A Chardonnay socialist is the middle-class equivalent of a champagne socialist or limousine liberal. The distinction is significant - they are comfortable rather than rich, more likely to watch TV than be on it, and are much, much more numerous.
Chardonnay socialists are characterised by having wonderfully admirable left-wing ideals...which they never act on. It's about feeling good, not doing good. Causes are often comfortably remote - it's easier to sit around with a glass of Church Road talking about how awful the oppression is in East Timor than it is to help your own underprivileged ten minutes down the road.

Despite being about as useful as tits on a bull, at first look they seem basically harmless. But like anyone who chooses a credo for their own self-interest and entertainment, a chardonnay socialist's true value system may well be anything but what it appears. They are quite likely to have a case of the not-in-my-backyards: "Oh, isn't it wonderful we've accepted all those poor refugees into the country! (Just as long as they don't move into our neighbourhood)". If you're the sort of person who cares about actually getting something useful done, the idea of these people starts to look quite sinister.
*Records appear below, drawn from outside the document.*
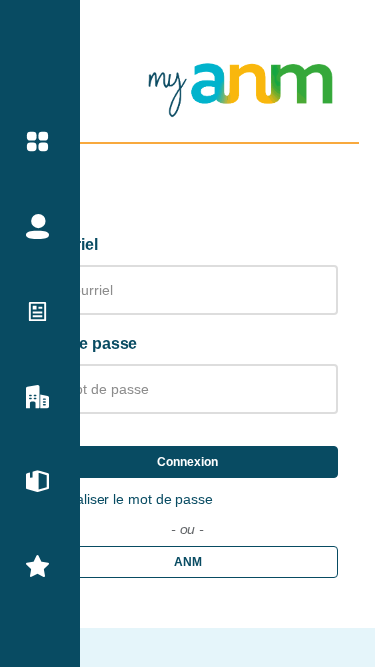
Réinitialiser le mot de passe (125, 499)
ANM (188, 562)
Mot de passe (88, 343)
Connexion (187, 462)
An accusation of Chardonnay socialism is often a cheap shot fired by right-wingers at anyone they disagree with whose views are remotely to the left of their own. This can be moronic knee-jerk-reactionism or a more calculated move designed to play on the belief of a surprisingly large proportion of the population that anyone with an apparent concern for other people's well-being must have something in it for themselves somewhere. Either way such accusations often have no substance, although if there weren't so many Chardonnay socialists about, the people genuinely interested in doing something good would be far less likely to be tarred with the same brush of hypocrisy.

The term is widespread in New Zealand as well as Australia, but a quick Google search for chardonnay socialism seems to indicate the term is restricted to these two countries. The British would probably say trendy leftie.

There is a particularly high concentration of Chardonnay socialists in the suburb of Grey Lynn in Auckland, New Zealand.
-An example of a Chardonnay socialist is former Australian Prime Minister Malcolm Fraser. Fraser advocated for the Lebanese concession however directed the new Lebanese arrivals to Sydney rather than his residential affluent native town of Toorak and other areas in Southern Melbourne. Areas which are 1000km away of Australia's biggest Lebanese community in South-western Sydney.

-During the 2005 Cronulla riots, the actress, Cate Blanchett with no history of living in the Sutherland Shire and South/South-western Sydney wore 'Think' T-shirts during a brief attention seeking moment on Coogee beach with other Chardonnay Socialists.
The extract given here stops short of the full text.